This dish is so quick and easy – it’s perfect for a weekday dinner when you’re not willing to give up flavour due to lack of time! The sesame oil is essential – to get the best out of this dish don’t use a substitute! Grill the salmon at the same time as you’re cooking the broth and the whole thing can be ready in under 20 minutes, preparation included.
2 salmon fillets (defrosted if from frozen)
2 packs udon noodles (or similar – egg noodles are fine too)
6 closed cup mushrooms
4 florets broccoli
2 cloves of garlic
4 tbsp sesame oil
A handful of sesame seeds
750ml chicken stock
3 tbsp soy sauce
1tsp fish sauce
1. Rub the salmon with 1tbsp of sesame oil and place on a baking tray under the grill. The salmon should take about 10-12 minutes.

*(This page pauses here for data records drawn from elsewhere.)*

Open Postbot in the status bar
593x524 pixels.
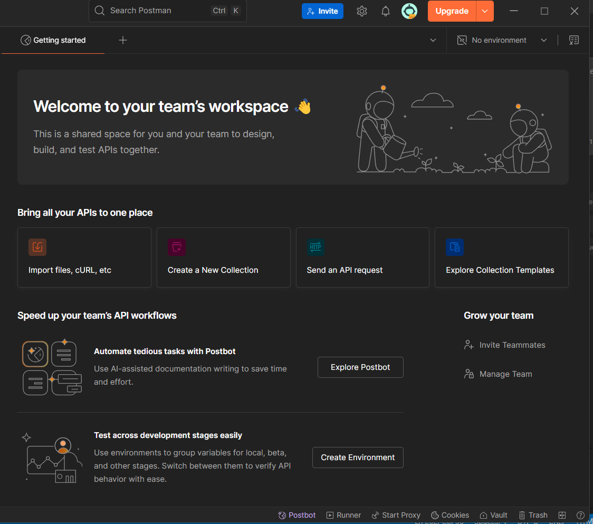click(x=297, y=515)
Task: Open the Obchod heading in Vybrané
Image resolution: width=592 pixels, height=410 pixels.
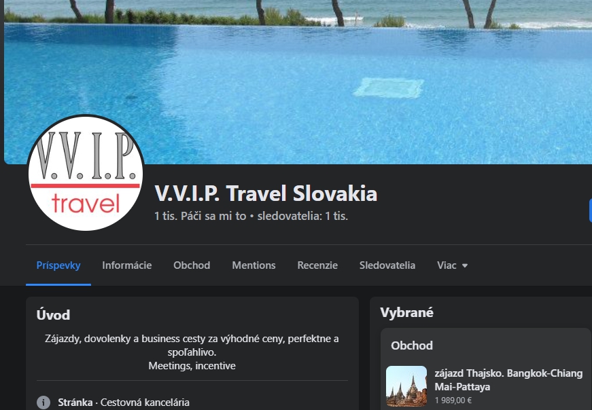Action: click(x=412, y=346)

2. Roughly chop the mushrooms, courgettes and broccoli. Heat the remaining sesame oil in a large saucepan and add the vegetables. Crush the garlic into the pan and leave for a couple of minutes to allow the flavours to infuse.
3. Add the chicken stock and bring to the boil. Add the soy sauce and the fish sauce.

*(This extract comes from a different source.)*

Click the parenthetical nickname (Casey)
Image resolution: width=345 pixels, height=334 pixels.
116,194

4. When the salmon is almost done (you can see how cooked it is by looking at the side – it should be opaque all the way through) sprinkle the sesame seeds evenly over the two fillets. Return to the grill, ensuring the seeds do not burn.
5. Add the noodles to the broth and cook according to the directions on the packet.
6. Divide the broth between two large bowls and place a salmon fillet on top of each.